And yet, quietly, I wonder if I'm using it to a fraction of its potential. 

I don't proactively hunt down new features. I'm not a sophisticated prompt engineer. I don't read the release notes. I just open the tool and work. And because the tool improves so continuously - new capabilities, new context, new ways of reasoning that weren't there last month - there's a persistent low-grade feeling that I'm always slightly behind. Not failing. Not lost. Just not keeping up. 

I've spent decades at the intersection of AI and human behavior. I built the first conversational AI system at Autodesk. I led customer success at Soul Machines when we were literally trying to make AI feel human. I've spoken about AI at Bloomberg, been featured in Vogue and Fast Company, argued publicly that the human element is the determining factor in whether AI succeeds or fails. If anyone should feel settled in their relationship with this technology, it's me. 

And I still feel this. 

The Problem Isn't the Pace of Deployment 

There's a lot of conversation right now about change fatigue in AI adoption - the idea that organizations are deploying tools faster than their people can process them. That's real. But I think it misses something more fundamental. 

The deeper exhaustion isn't about how fast companies roll out new tools. It's that the tools themselves never stop changing. With most technology, there's a learning curve and then a plateau. You get good at it, feel competent, move on. AI doesn't work that way. The tools today are meaningfully different from the tools six months ago. The finish line keeps moving. And that creates a psychological experience that's genuinely new: you can be a daily, committed, expert-level user and still feel like a beginner. 

There's a concept in behavioral science called the open loop: the cognitive weight of tasks that can never be fully closed. AI tools create an open loop around competence itself. You never quite arrive. That's not a flaw in the technology. But it is a real human cost that almost no one is talking about honestly. And until we name it, we can't address it. 

The Velocity Problem Nobody Is Talking About 

I'm sharing this because the people least likely to admit uncertainty are the ones most worth hearing it from. Senior leaders - especially women in tech - are not often rewarded for saying "I'm not sure I'm doing this right." We've spent careers proving we belong in the room. Admitting uncertainty about the industry's most hyped technology can feel like professional risk. 

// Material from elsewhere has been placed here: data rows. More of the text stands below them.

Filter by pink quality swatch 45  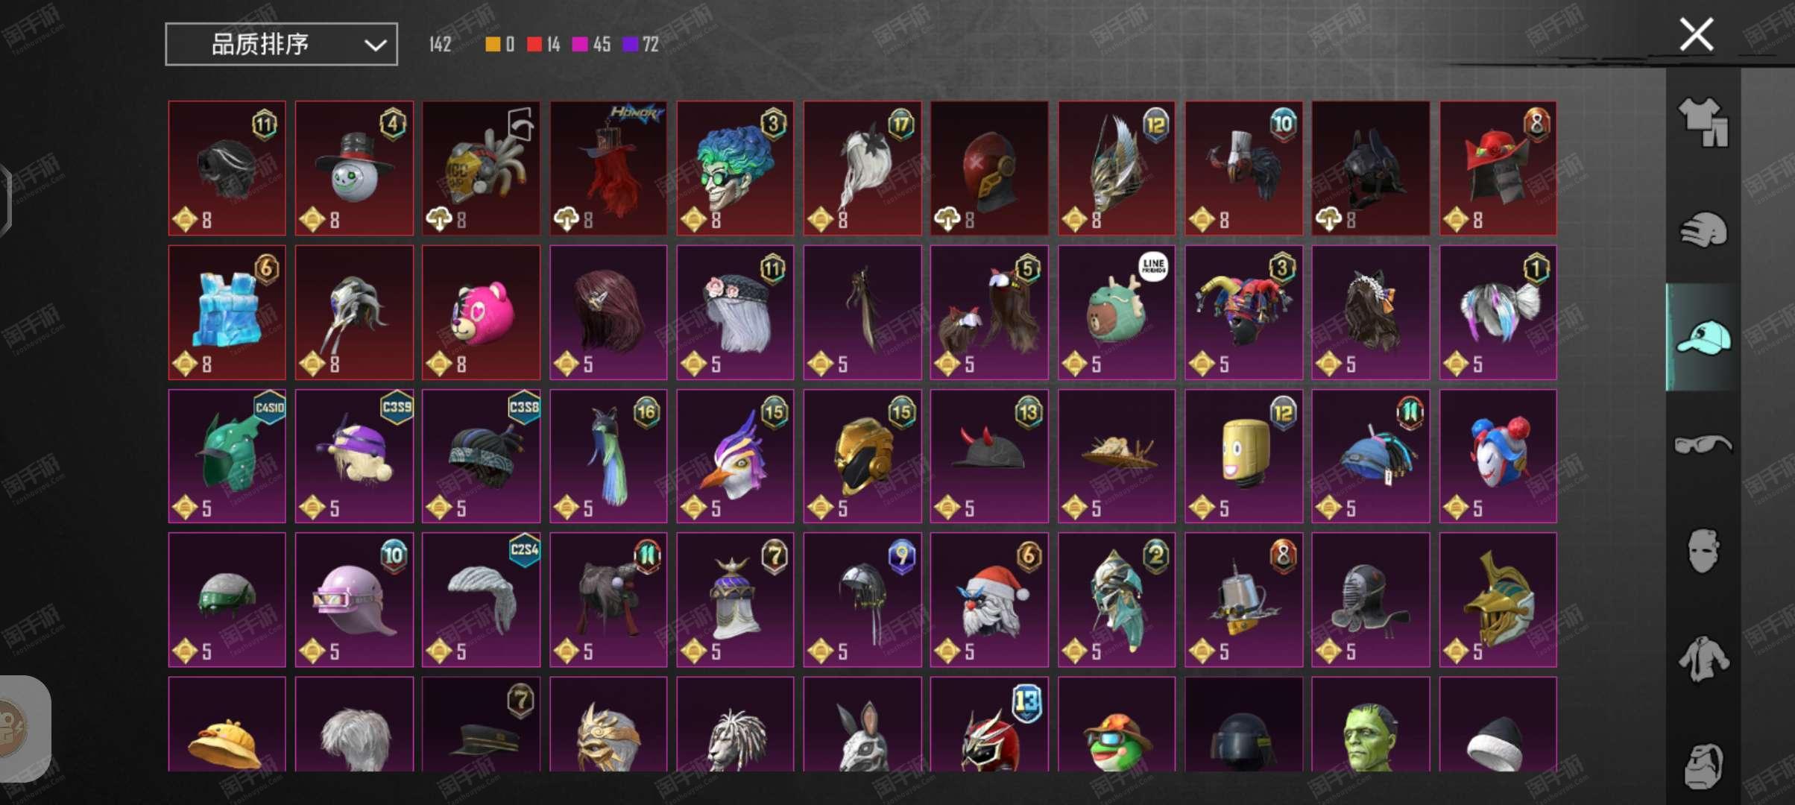[x=591, y=44]
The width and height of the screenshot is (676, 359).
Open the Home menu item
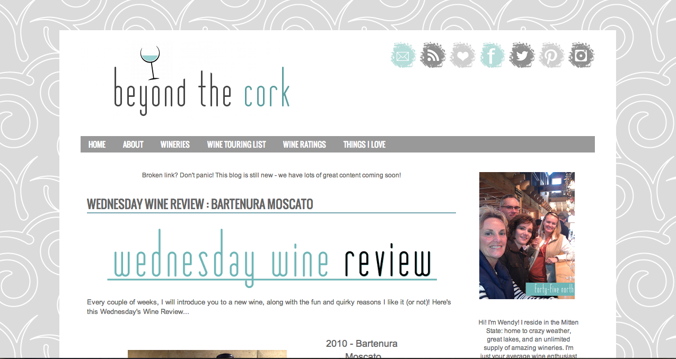pyautogui.click(x=97, y=144)
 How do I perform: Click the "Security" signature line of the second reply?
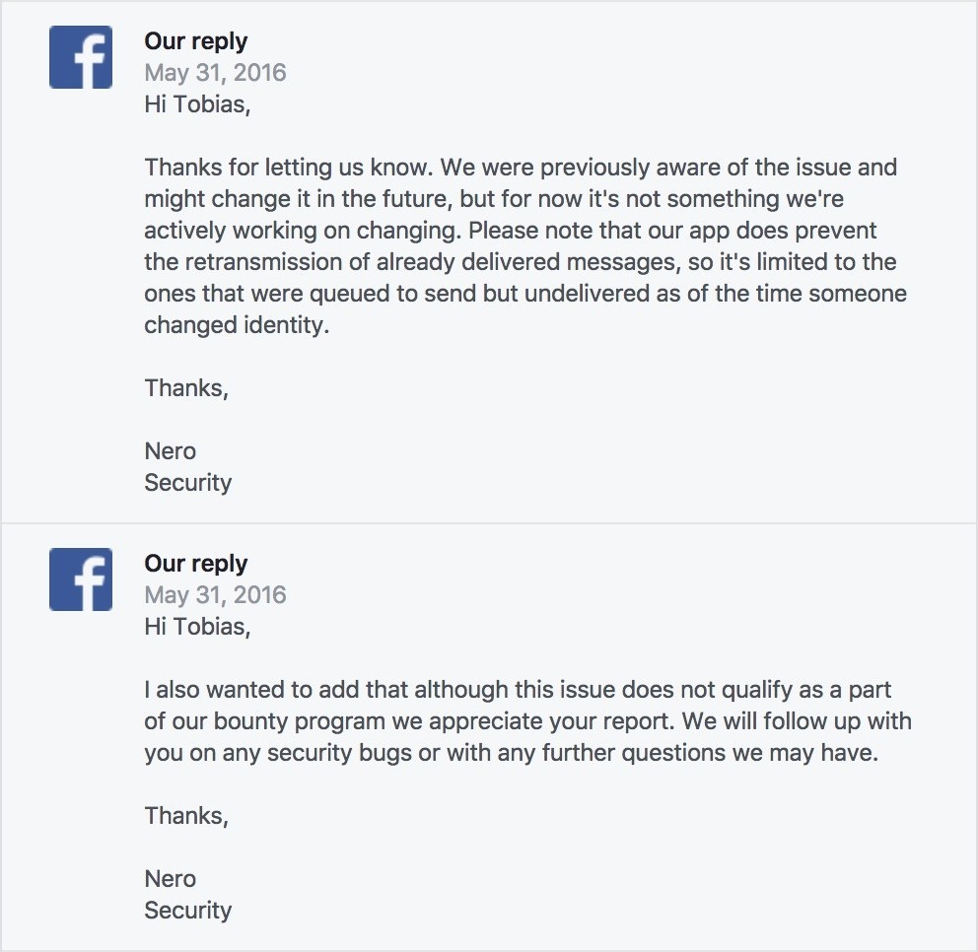click(187, 911)
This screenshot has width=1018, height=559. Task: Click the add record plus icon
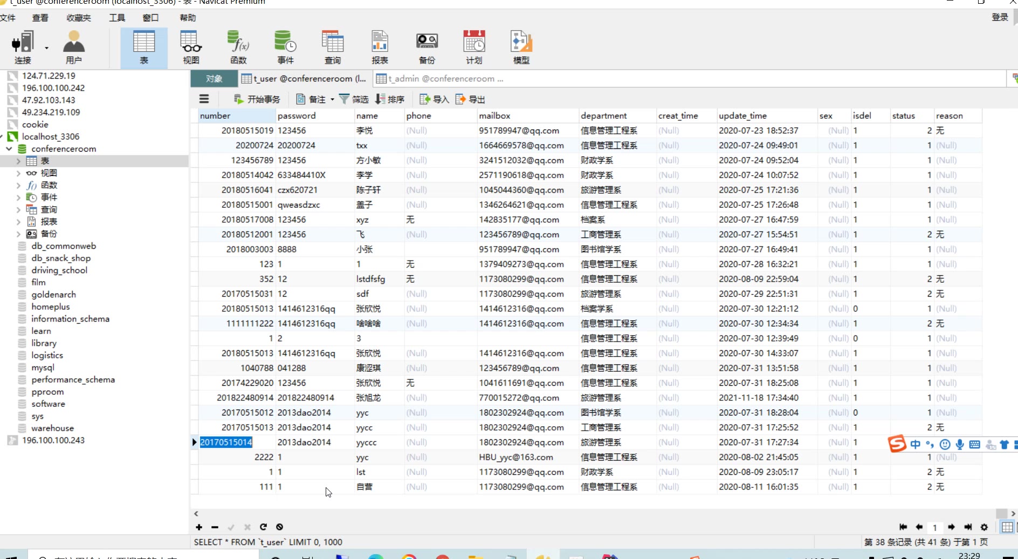tap(199, 527)

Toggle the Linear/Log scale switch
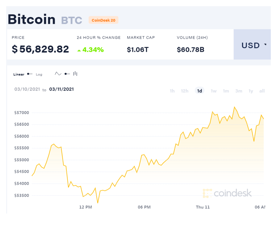[30, 74]
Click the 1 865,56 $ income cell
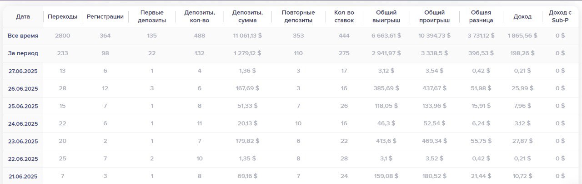582x184 pixels. [522, 36]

But that discomfort is telling us that the adoption gap the industry keeps puzzling over isn't primarily a training problem or a deployment problem. It's a velocity problem. The rate at which AI is evolving is genuinely faster than the rate at which any working professional can meaningfully absorb. That's not a personal failing. It's arithmetic. 

Organisations that understand this will build for adoption differently, creating space for people to learn constantly and bringing human-systems expertise to the table before decisions are final. They'll treat the human side of AI not as a change management afterthought, but as a strategic imperative. 

I want to name something that doesn't get named enough: 

Feeling behind is not evidence of inadequacy. It is the entirely rational response to technology that was designed to keep moving. 

One of the most useful contributions any of us in tech leadership can make right now isn't to pretend we've mastered the tools. It's to say - out loud - that mastery isn't the point. Keeping up isn't the point. The point is staying curious, staying in it, and making space for everyone else to do the same - without having to perform confidence we don't feel.